Member Reviews

Tragic loos and grief can be heavy burdens for one person to carry and process, even more so when considered as part of a larger story of culture and race. In a world that seems to be growing increasingly violent it can seem impossible to find a place that feels safe to tell one's story, to be heard and to be known, but Liz Walker shares stories and experiences that lead to gatherings where just such enviornments are created. At the same time she relates how group trauma, whether it be racial/ethnic, proximity/connection to a specific event, or lingering through time/generations, leaves traces of influence for today.

Good concepts, but I've enjoyed other books on the subject more
(I received a free digital copy of this book from NetGalley in exchange for an honest review)

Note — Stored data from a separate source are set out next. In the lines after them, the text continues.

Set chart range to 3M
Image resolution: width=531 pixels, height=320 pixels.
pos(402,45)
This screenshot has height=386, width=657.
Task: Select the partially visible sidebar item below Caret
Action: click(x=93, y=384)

This book has so much to offer in terms of insight into the darkest places of human experience...and the brightest. It is an invitation to something that most of our souls are longing for, something that just touches that place inside of us that has had trouble believing that goodness such as these moments, these connections, actually exists. That healing might actually be possible (even if we know we will never be whole again).
I found so much in this book that made sense to my heart, so much that I was connecting with - through my own experience and through my work as a chaplain. That is, until the author continually reminded me that...she wasn't talking to me. Whatever connection I might be feeling seemed to be written off as coincidental, one of those things that I think I understand as a human being created in the image of God but that the author wants to always draw a line between and say that I cannot possibly understand them as a WHITE human being created in the image of God. At the very moment that the book starts really connecting with your soul, you're reminded that...she's not really talking to you. At least, not to me. Even when she does mention "multicultural" participation, she does so in a way that indicates that the white folk in attendance are there because they have a certain sympathy for the Black experience and are comfortable to just sit and listen and not pretend that they can truly connect.
On one hand, I get it. I have been blessed in my life by the Black church, which I confess does carry a different vibe to it. I have a certain human connection and comfort around the Black community that I don't feel in more majority spaces and it's because there's just something different about the vibe. There's just something about "human" that the Black community does so well. At the same time, constantly being reminded that I will never understand this community feels like being constantly written out. Diminished. Told my experiences, even my broken experiences, cannot come close to ever relating because I just don't - no, I can't - understand. And yet, my soul cries something different. So books like this always introduce for me a tension...that tearing between what my human soul knows so intimately, so painfully, and what the world, reflecting on its own brokenness, says I cannot possibly know.
Still, I will take the connections in my heartstrings from this book and continue to wrestle with the rest and hope that one day, authors with the Black spirit will broaden their voice to share with more of us who are out here just as desperately as they are, looking for a way in.